When we've been very very good,
at the end of the day
there are watercolor sunsets
reflecting on the surface.

At dusk,
Otis and Milo, RH and I,
take one last turn around the yard
and say goodnight to the pond.

It has no name.

It is our neighbor's pond
although it is closer to our door than his,
our view of it is better than his,
and he said I could name it. 
He's so nice to share it with us.
He also brings us pecan pies and blackberries.

I hope to never leave enjoyment behind me
searching for it afield.

So much of it is here at home.

What would you name it if you were me?

Sunday, July 9, 2017

Lee Bailey's Blackberry Cobbler

"Going to Lee Bailey's is like going home...
when going home is what it's cracked up to be.
It's that comfortable and welcoming."
Amy Gross

I have six of Lee Bailey's cookbooks and hope to someday own every single one.

Before there was Martha, there was Lee,
legendary lifestyle writer. 
His books make me feel exactly how Amy Gross wrote, like I've walked in his door and known immediately that there would be good conversation and good food--
all done with such ease that you know you're not a bother.

His Country Weekends was my first Lee Bailey book.

And his Peach Cobbler the first recipe I tried years ago,
best cobbler dough ever!

You use the same dough for his Blackberry Cobbler
and it's well worth passing on.

Cobbler Batter:
1 1/2 cups all purpose flour
scant 1/4 teaspoon salt
5 tablespoons frozen, unsalted butter
4 tablespoons frozen Crisco
4 to 5 tablespoons ice water

Lee suggests making the dough in a food processor but I just mix the flour and salt in a bowl and use my old little pastry cutter to cut in the butter and Crisco. Then stir in the ice water until you can form it in a ball. Either refrigerate until ready to roll out, or I go ahead and roll it out right away.

Put the whole round of dough over a large pie plate and let it hang over. You're going to just fold the excess over the top after the filling is put in.

So easy! 

And if you have a neighbor like we do who brings you fresh-picked blackberries, count your blessings.

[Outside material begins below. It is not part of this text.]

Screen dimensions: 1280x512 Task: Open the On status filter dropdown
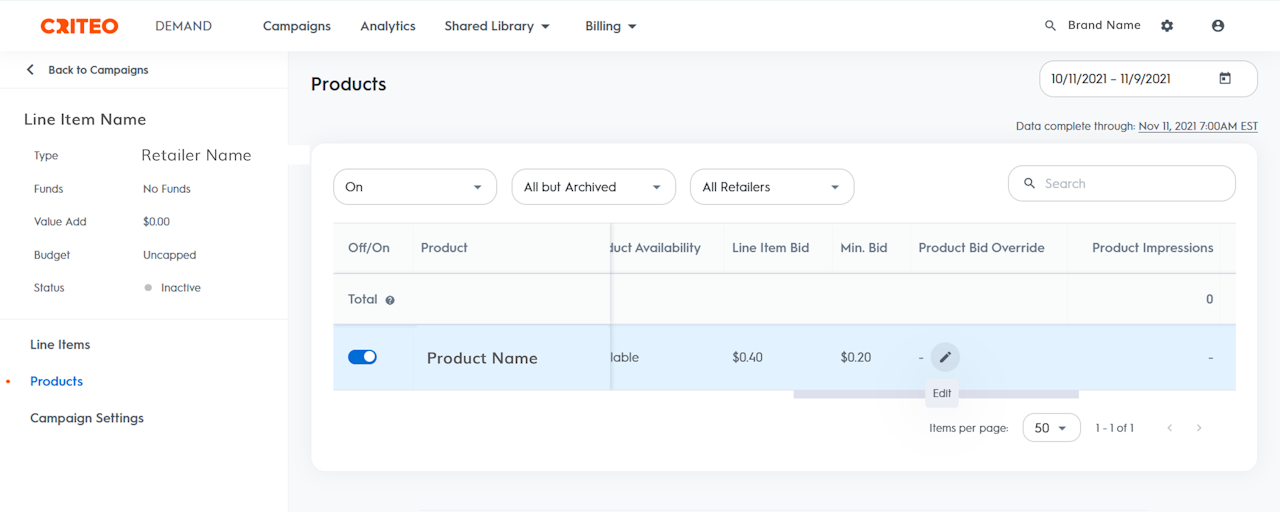[x=415, y=187]
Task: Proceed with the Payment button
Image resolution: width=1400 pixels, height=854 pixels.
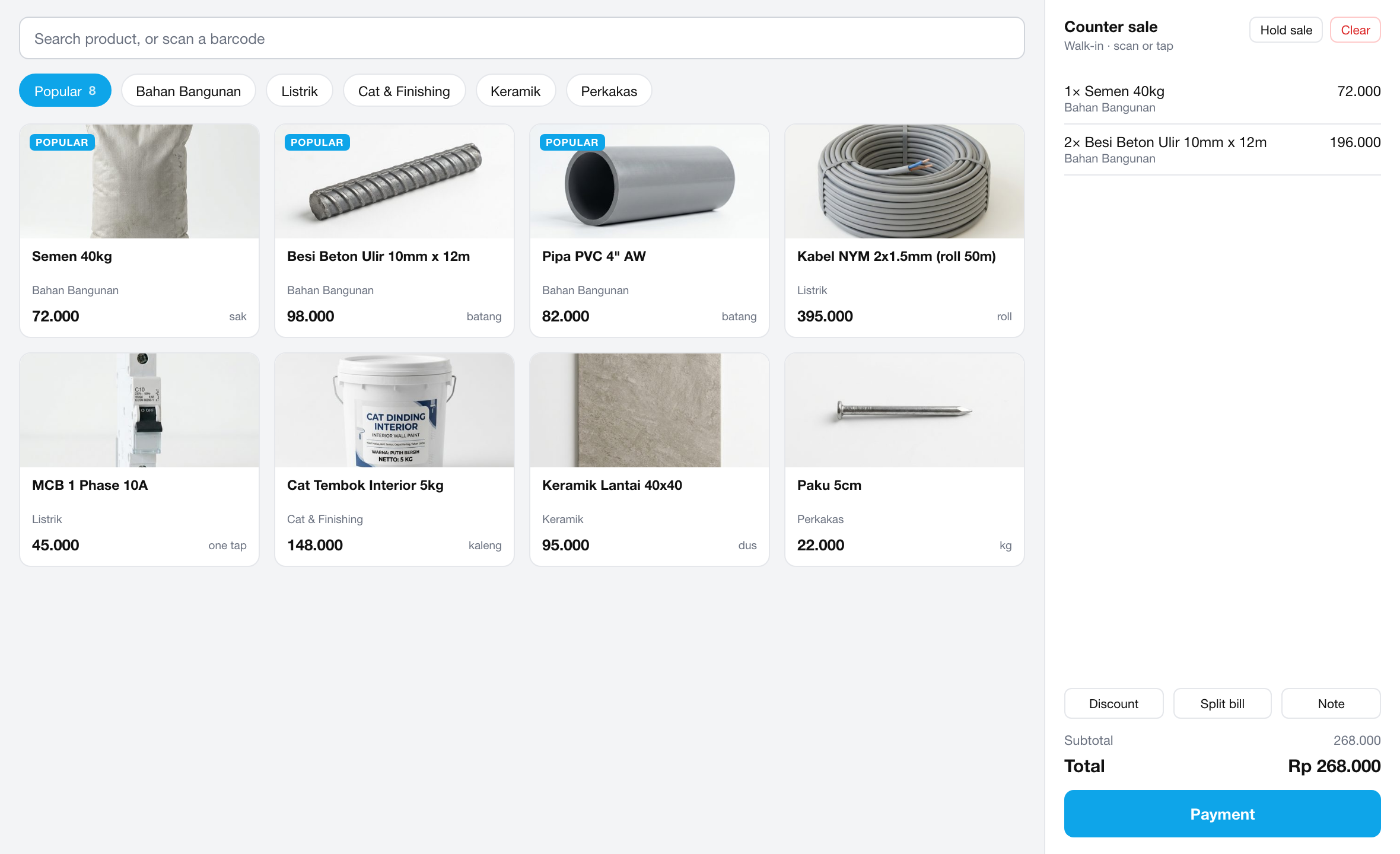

For the blackberry filling, none is easier than Lee's:

6 cups washed blackberries
(I only had 3 cups)
3/4 cups sugar (I used less)
1/4 cup unsalted butter

Preheat oven to 425 degrees. 
Dump berries into the dough in pie pan.
Sprinkle sugar over.
Fold excess pastry over top.
Dot with pats of butter.
Sprinkle a little sugar on top of pastry.
Bake for 45 minutes, don't over brown.

Be sure to put some aluminum foil on
bottom rack to catch any spills.

The last step is to enjoy,
either with vanilla ice cream or without.

And enjoy, we did.

Blackberry Cobbler, summer is officially here!